▶ _Given instruction_: Quote the part of the listing that opens with the line containing "Task: Select Customer Insights menu item" and closes with the line containing "click(409, 305)", both lines included, reproducing every line in that span exactly.

======

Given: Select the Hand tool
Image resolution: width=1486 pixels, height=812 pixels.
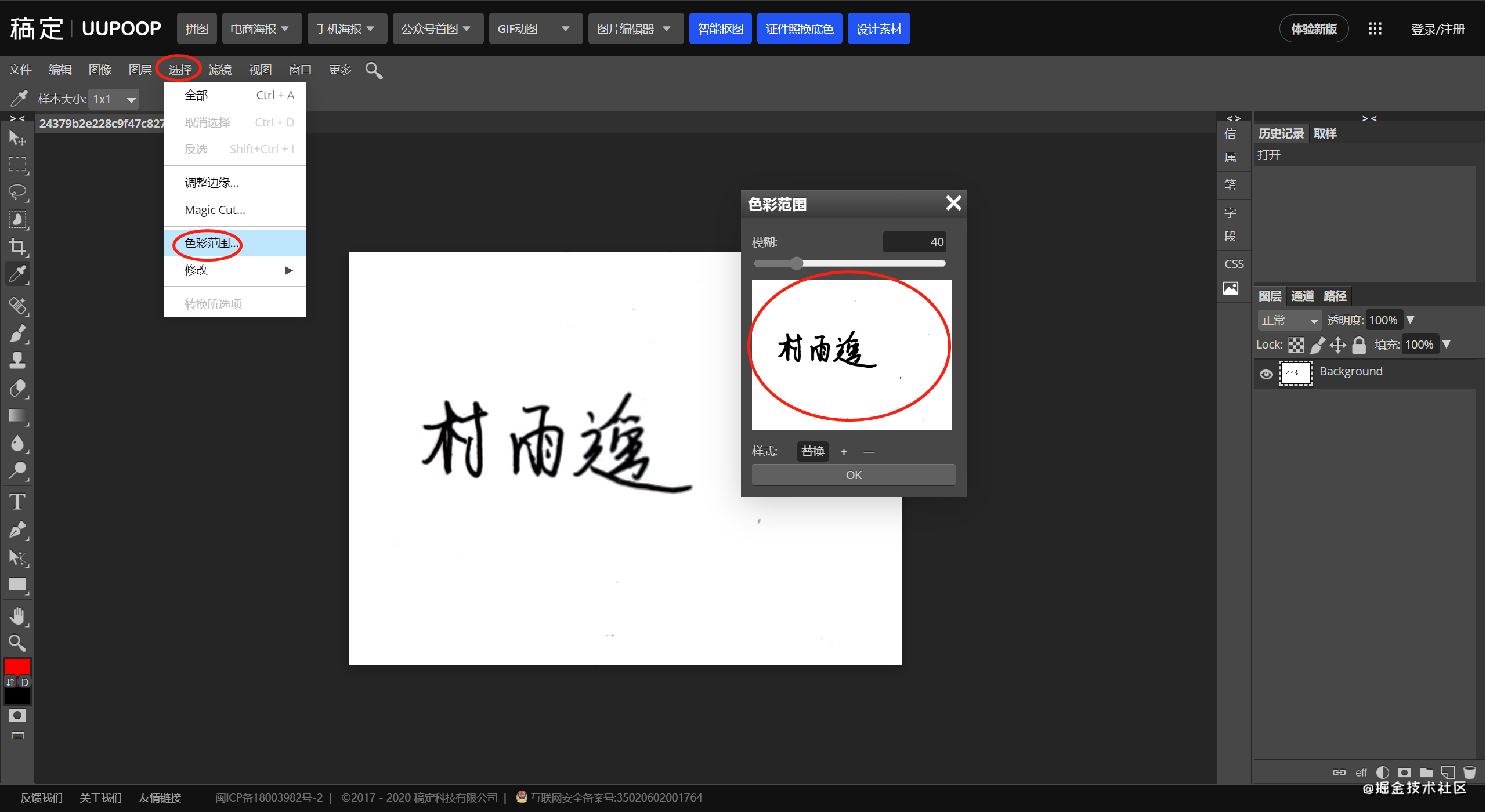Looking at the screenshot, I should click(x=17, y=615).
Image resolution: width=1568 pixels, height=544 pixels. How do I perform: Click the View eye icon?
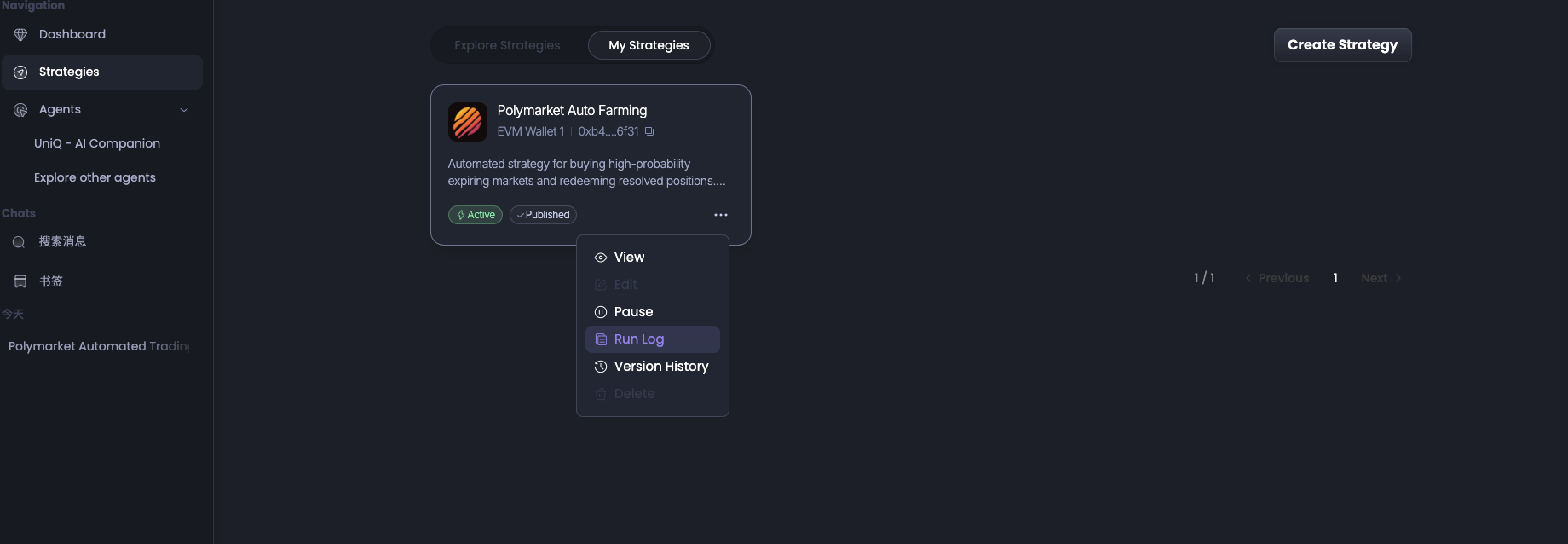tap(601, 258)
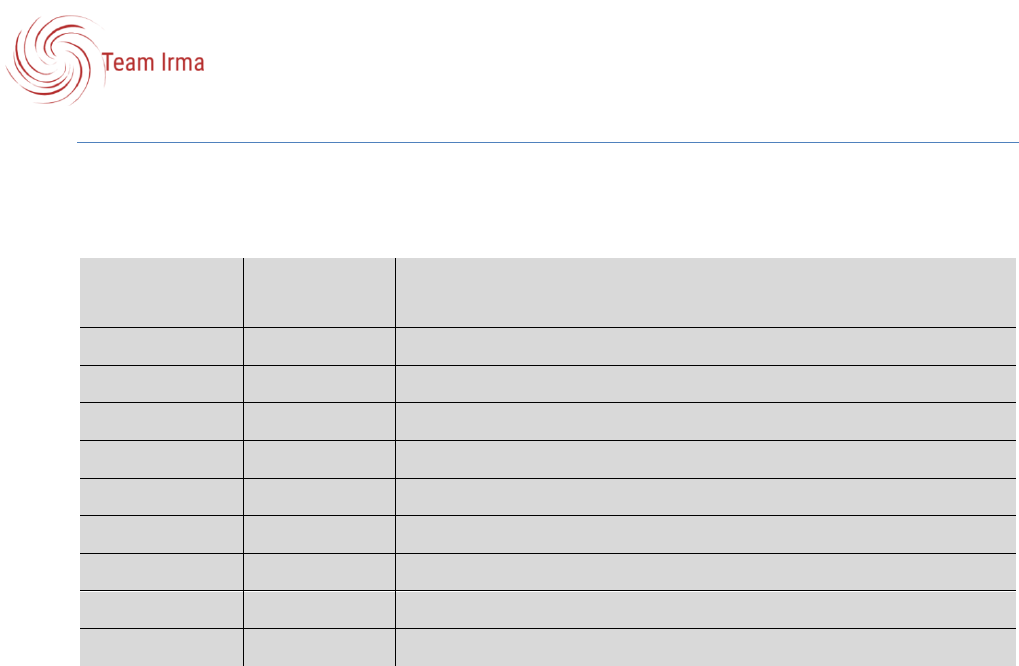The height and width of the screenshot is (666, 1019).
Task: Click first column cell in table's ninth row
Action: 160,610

======

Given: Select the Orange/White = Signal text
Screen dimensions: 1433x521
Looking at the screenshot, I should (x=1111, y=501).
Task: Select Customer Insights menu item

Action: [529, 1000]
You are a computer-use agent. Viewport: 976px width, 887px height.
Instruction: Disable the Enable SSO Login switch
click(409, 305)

======

▶ _Response to this task_:
Task: Select Customer Insights menu item

Action: [529, 1000]
You are a computer-use agent. Viewport: 976px width, 887px height.
Instruction: Disable the Enable SSO Login switch
click(409, 305)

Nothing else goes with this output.